II.3. Críticas de Husserl a Kant

. O que deve ser esclarecido não é somente a possibilidade dos juízos sintéticos a priori ou a
possibilidade do conhecimento, mas, num nível anterior ao fato da ciência e sua fundamentação
transcendental, as diferentes validades dos objetos que se constituem via diferentes intencionalidades,
em diferentes doações de sentido.
. Para a fenomenologia somente há ser na medida em que é experienciado/vivido => o sujeito que o
vivencia não coincide com um ponto de vista absoluto, mas também não se limita aos conhecimentos
do mundo físico.

4
. Recusa da distinção entre coisa em si e aparência, entre o mundo como em si e como dado na
experiência do ser humano.
. Kant teria deixado de lado o mundo quotidiano da percepção, os juízos sintéticos a posteriori, a
multiplicidade das vivências constituintes.
. Recusa de que o julgamento analítico se reduza a uma simples tautologia => quais seriam as condições
da consciência de identidade e as diferenças subjacentes à unidade ideal?
. Kant teria perguntado como a metafísica é possível, como a ciência é possível, mas não como a
filosofia transcendental é possível => fenomenologia transcendental de Husserl: necessidade de uma
“auto-crítica permanecente” (Dussort).
. Kant apresenta a Husserl o ideal da filosofia científica, enquanto uma ciência fundada na experiência
humana do mundo / Husserl visa a estabelecer a fenomenologia como ciência rigorosa das aparências,
ou como ciência eidética do ser tal como ele é dado à consciência que o experimenta.
. Kant teria uma noção implícita de intencionalidade quando ele passa da coisa em si para a aparência
e da aparência como aparência-para em direção a um sujeito humano => Husserl pretende ir além de
um modelo antropologista de conhecimento: “À essência de todo ser pertence uma relação com a
consciência” (Hua XXXVI, 36). Aqui estaria implicada toda e qualquer consciência passível de ter
intencionalidade.
. A eidética transcendental e a fenomenologia da sensibilidade secundária como superações da estética
transcendental de Kant.
. O fato não é mais que a cognição humana exista, que a ciência da natureza exista, mas que haja a
experiência fenomenológica como tal (als solche) => este é o fato cujas condições de possibilidade
transcendentais devem ser esclarecidas.

Referências bibliográficas

DEPRAZ, Natalie. Compreender Husserl. Trad. Fábio dos Santos.Petrópolis: Vozes, 2007.

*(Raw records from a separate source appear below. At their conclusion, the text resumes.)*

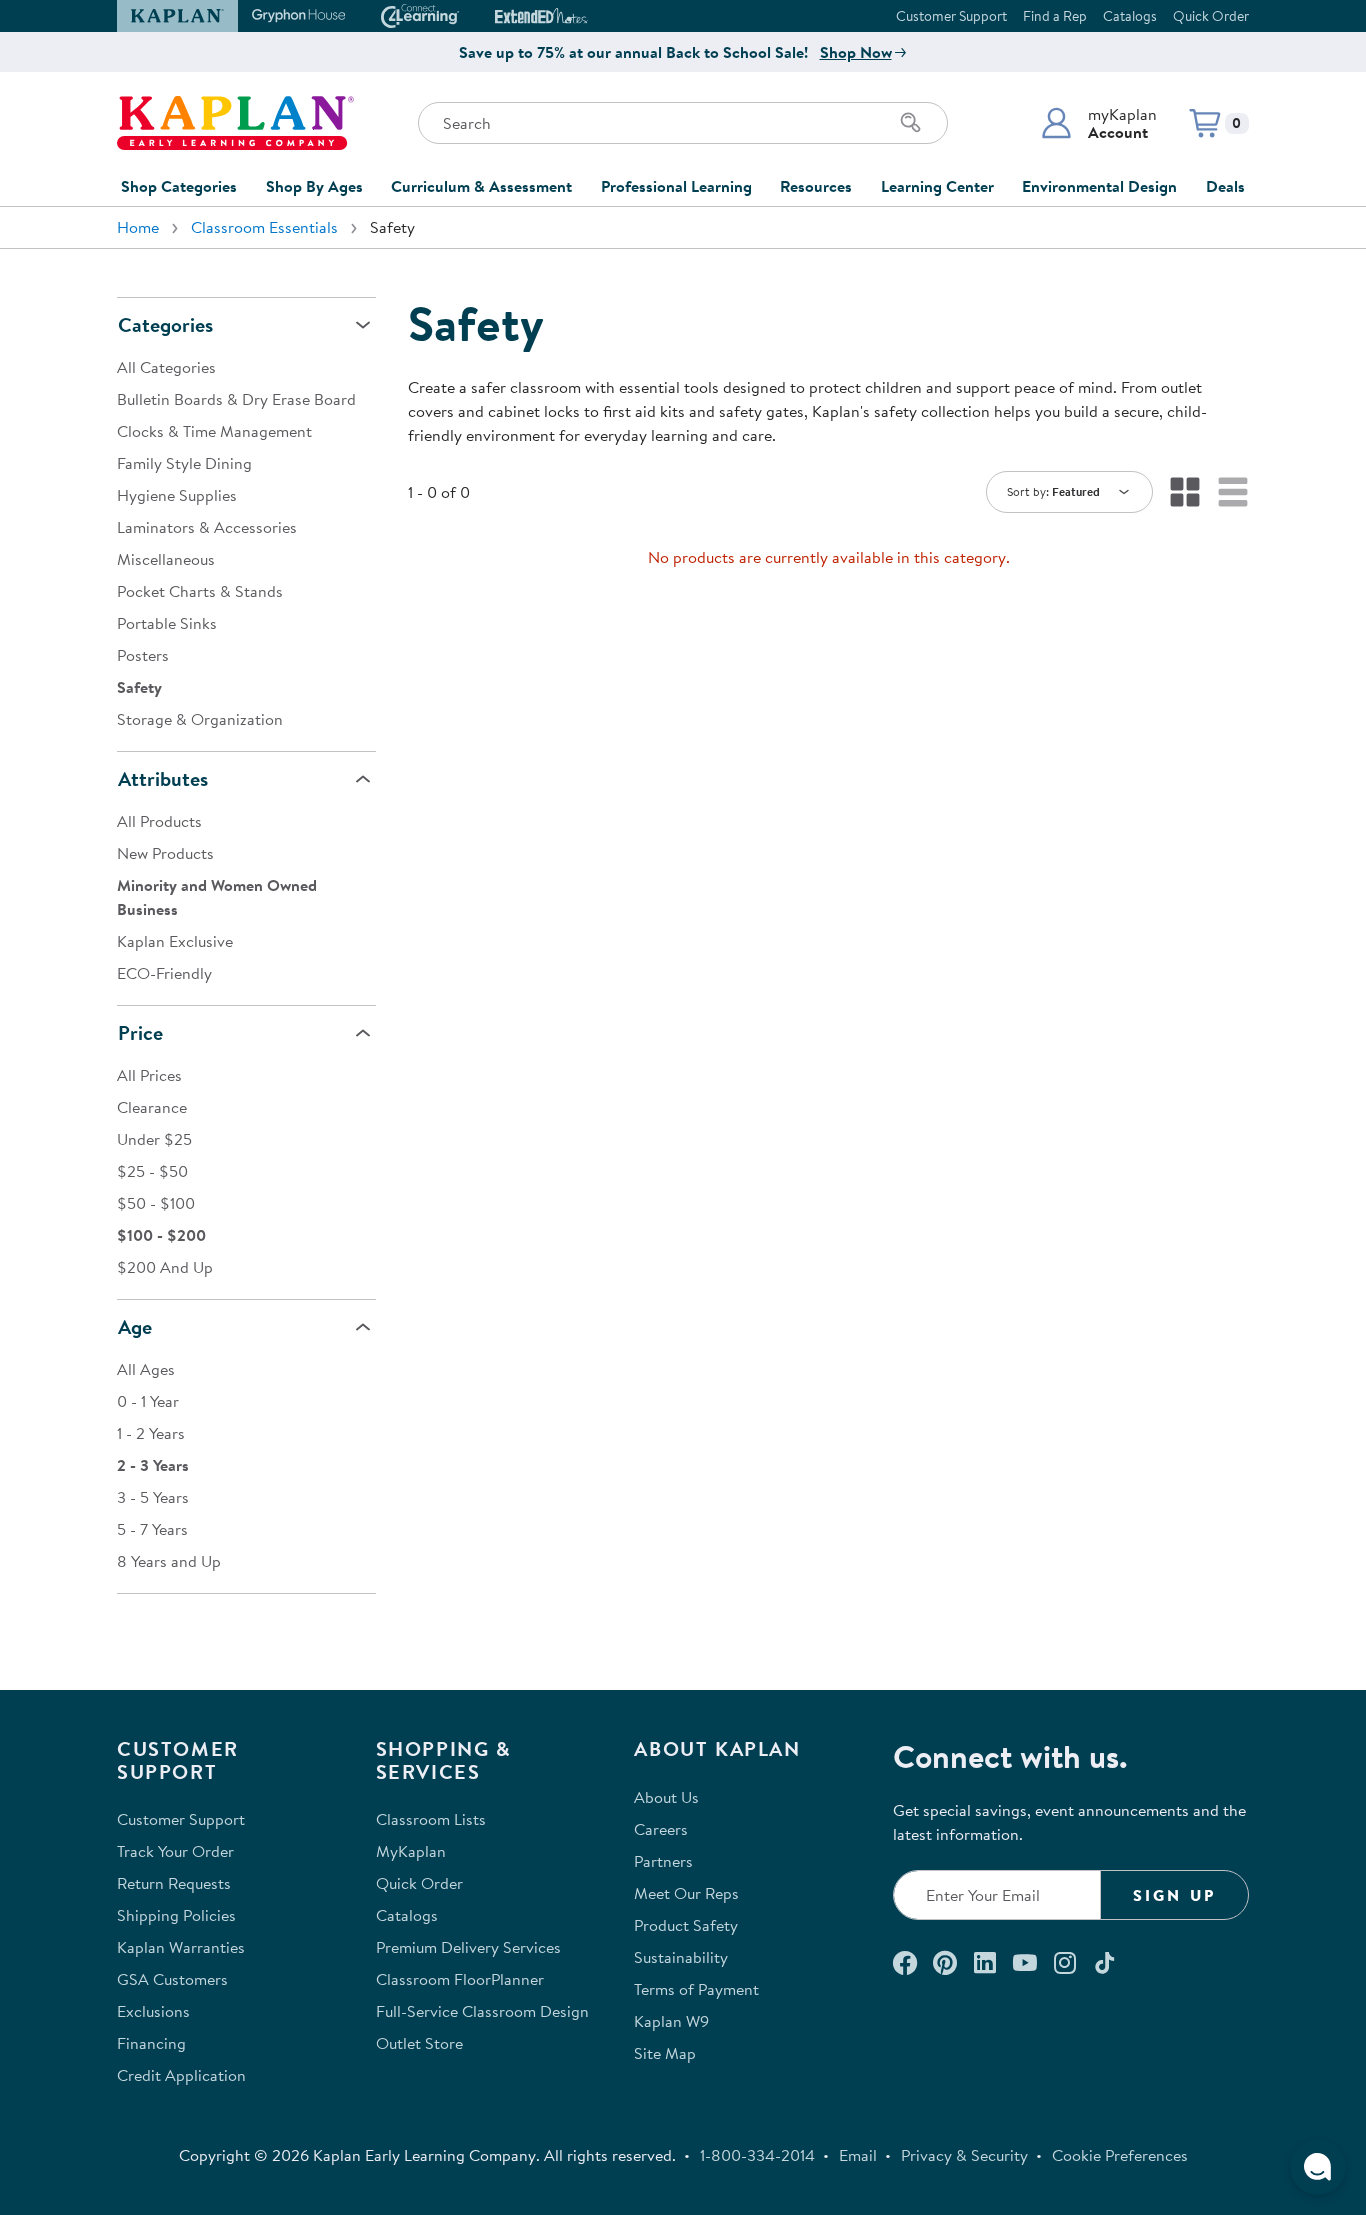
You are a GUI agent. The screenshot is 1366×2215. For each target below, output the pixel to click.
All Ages (146, 1369)
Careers (661, 1829)
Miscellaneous (166, 559)
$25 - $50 (152, 1171)
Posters (143, 655)
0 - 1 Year (148, 1401)
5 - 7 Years (152, 1529)
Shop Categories (179, 186)
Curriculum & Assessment (481, 186)
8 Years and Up (169, 1561)
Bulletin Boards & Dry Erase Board (236, 399)
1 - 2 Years (151, 1433)
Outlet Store (419, 2043)
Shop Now (856, 52)
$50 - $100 (156, 1203)
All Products (159, 821)
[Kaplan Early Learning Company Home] (235, 123)
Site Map (665, 2053)
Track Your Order (175, 1851)
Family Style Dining (184, 463)
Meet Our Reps (686, 1893)
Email (858, 2155)
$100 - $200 (161, 1235)
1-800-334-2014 (757, 2155)
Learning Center (937, 186)
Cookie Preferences (1120, 2155)
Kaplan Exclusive (175, 941)
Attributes (163, 778)
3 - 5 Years (153, 1497)
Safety (139, 687)
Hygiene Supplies (177, 495)
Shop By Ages (314, 186)
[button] (1098, 123)
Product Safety (686, 1925)
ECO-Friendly (164, 973)
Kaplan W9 (671, 2021)
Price (140, 1032)
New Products (165, 853)
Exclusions (153, 2011)
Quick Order (1211, 16)
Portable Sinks (167, 623)
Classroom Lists (431, 1819)
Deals (1225, 186)
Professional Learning (676, 186)
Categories (165, 324)
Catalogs (1130, 16)
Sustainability (681, 1957)
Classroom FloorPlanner (460, 1979)
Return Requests (174, 1883)
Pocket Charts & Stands (200, 591)
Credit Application (181, 2075)
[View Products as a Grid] (1185, 492)
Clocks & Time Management (214, 431)
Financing (151, 2043)
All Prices (149, 1075)
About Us (666, 1797)
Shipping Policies (176, 1915)
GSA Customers (172, 1979)
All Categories (166, 367)
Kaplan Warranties (181, 1947)
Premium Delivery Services (468, 1947)
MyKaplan (411, 1851)
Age (135, 1326)
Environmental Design (1099, 186)
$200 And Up (165, 1267)
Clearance (152, 1107)
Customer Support (951, 16)
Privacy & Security (964, 2155)
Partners (663, 1861)
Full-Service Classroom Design (482, 2011)
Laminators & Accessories (207, 527)
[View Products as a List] (1233, 492)
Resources (816, 186)
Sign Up (1174, 1895)
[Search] (911, 123)
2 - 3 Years (153, 1465)
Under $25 (154, 1139)
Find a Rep (1055, 16)
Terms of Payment (696, 1989)
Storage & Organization (200, 719)
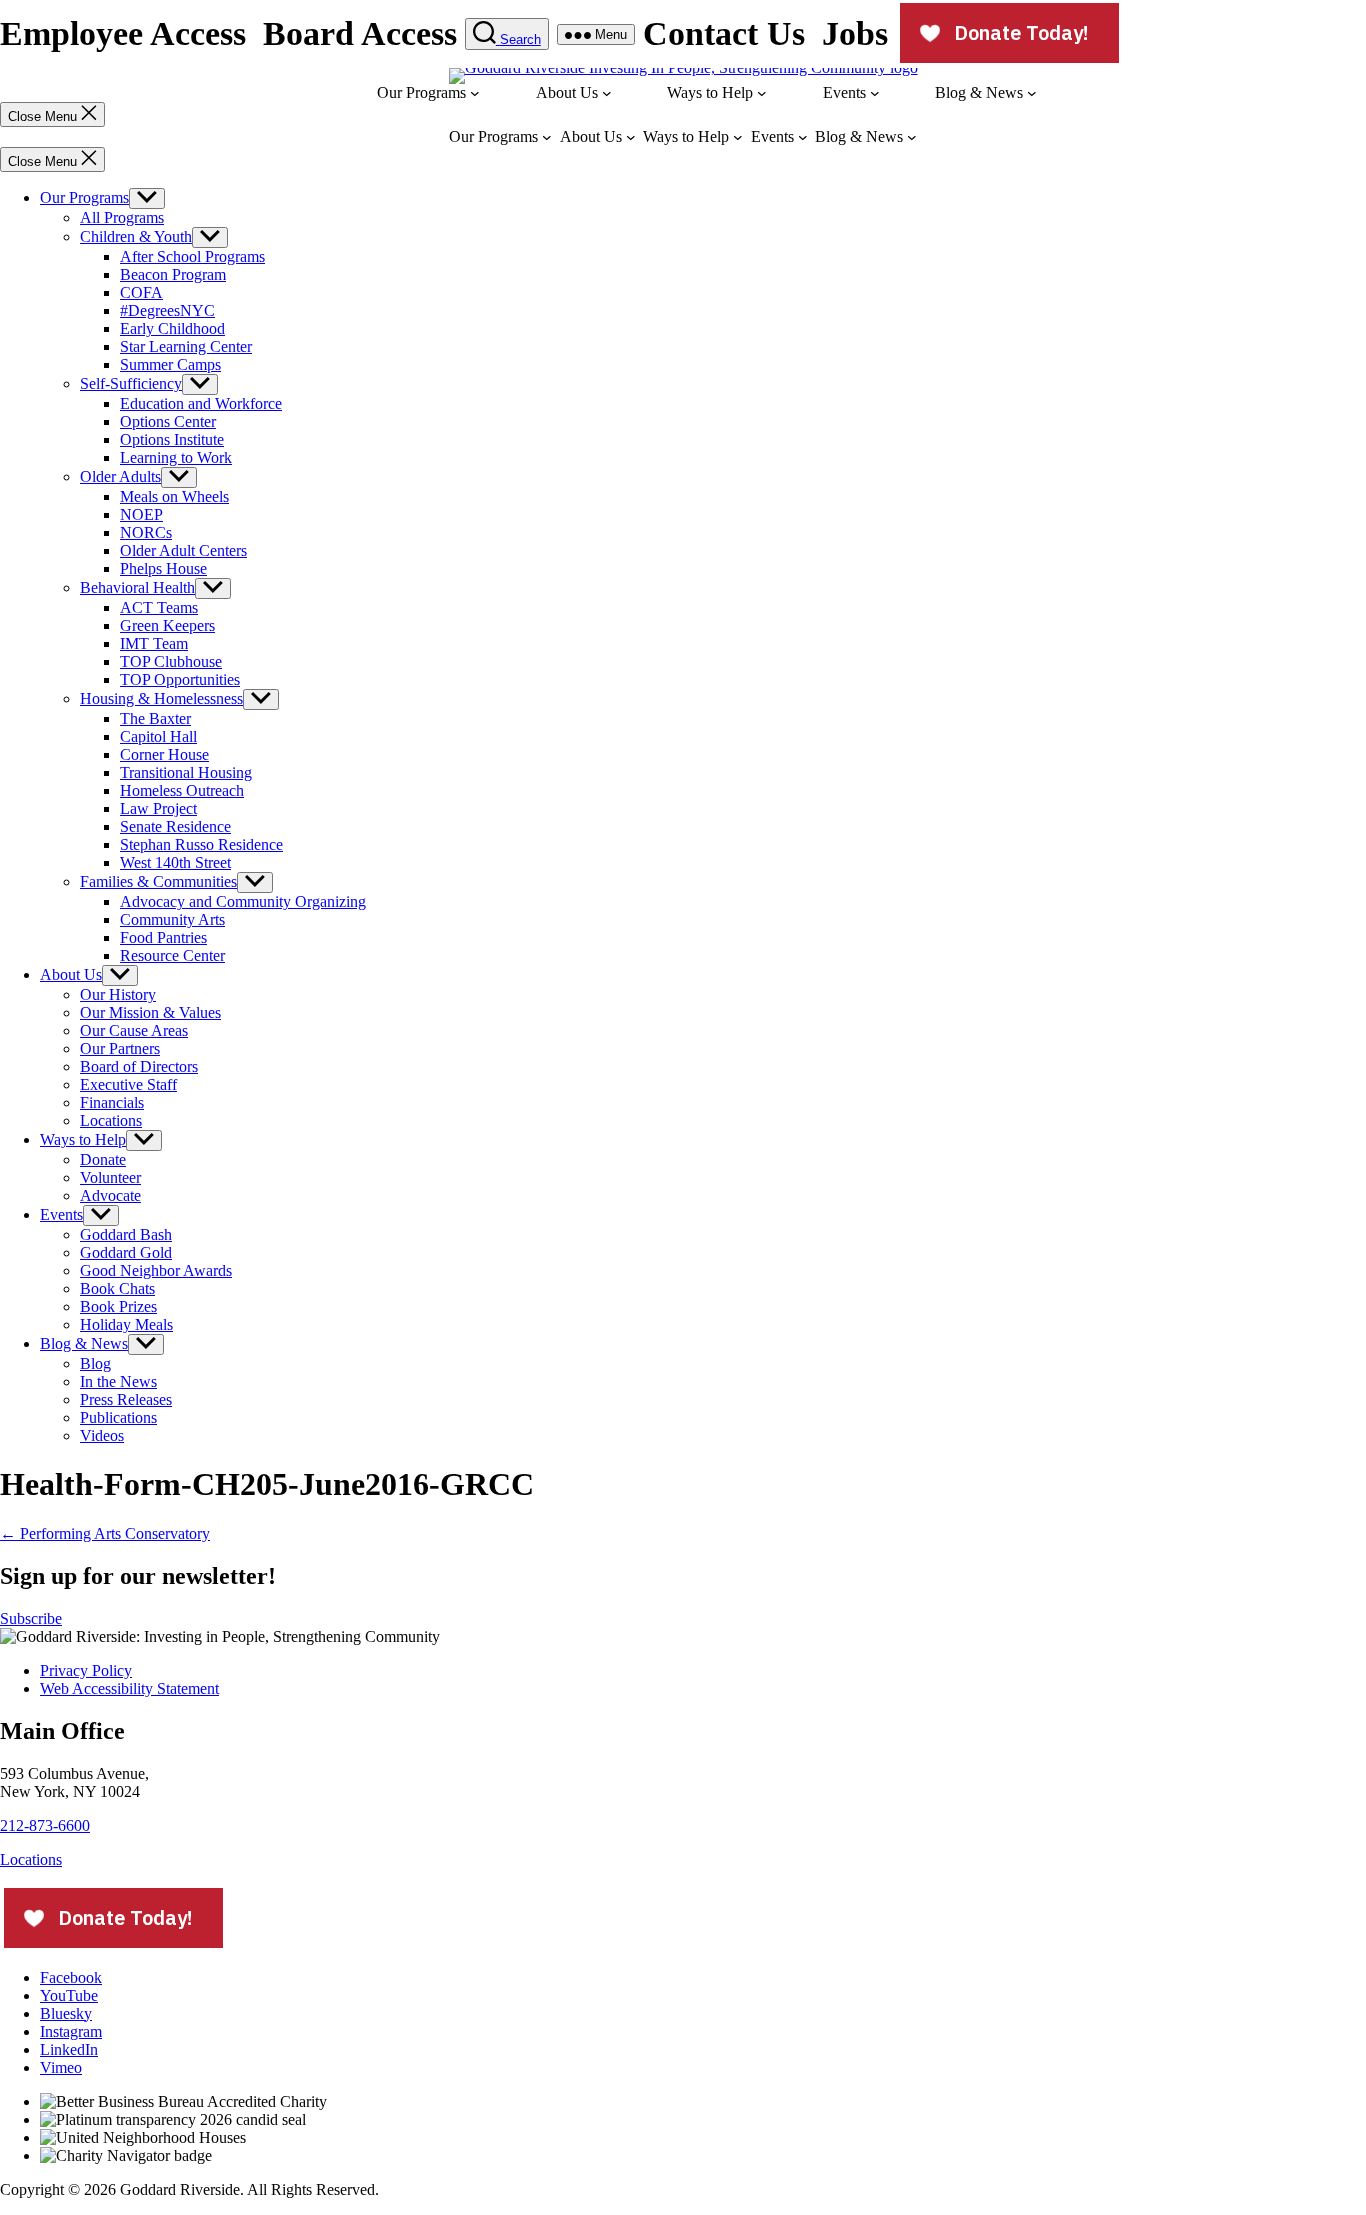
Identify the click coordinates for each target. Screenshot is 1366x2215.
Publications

DUSSORT, H. Husserl juge de Kant. Revue philosophique de la France et de l’étranger, 4, 1959, p.


532-544.

LUFT, Sebastian. From Being to Givenness and Back: Some Remarks on the Meaning of
Transcendental Idealism in Kant and Husserl. International Journal of Philosophical Studies, 15(3),
p. 367–394.

MOURA, Carlos A. R. Cartesianismo e fenomenologia: exame de paternidade. Analítica, vol. 3, nº1,


p. 195-218.

SANTOS, José H. Do Empirismo à Fenomenologia: A crítica do psicologismo nas Investigações


Lógicas de Husserl. São Paulo : Loyola, 2010.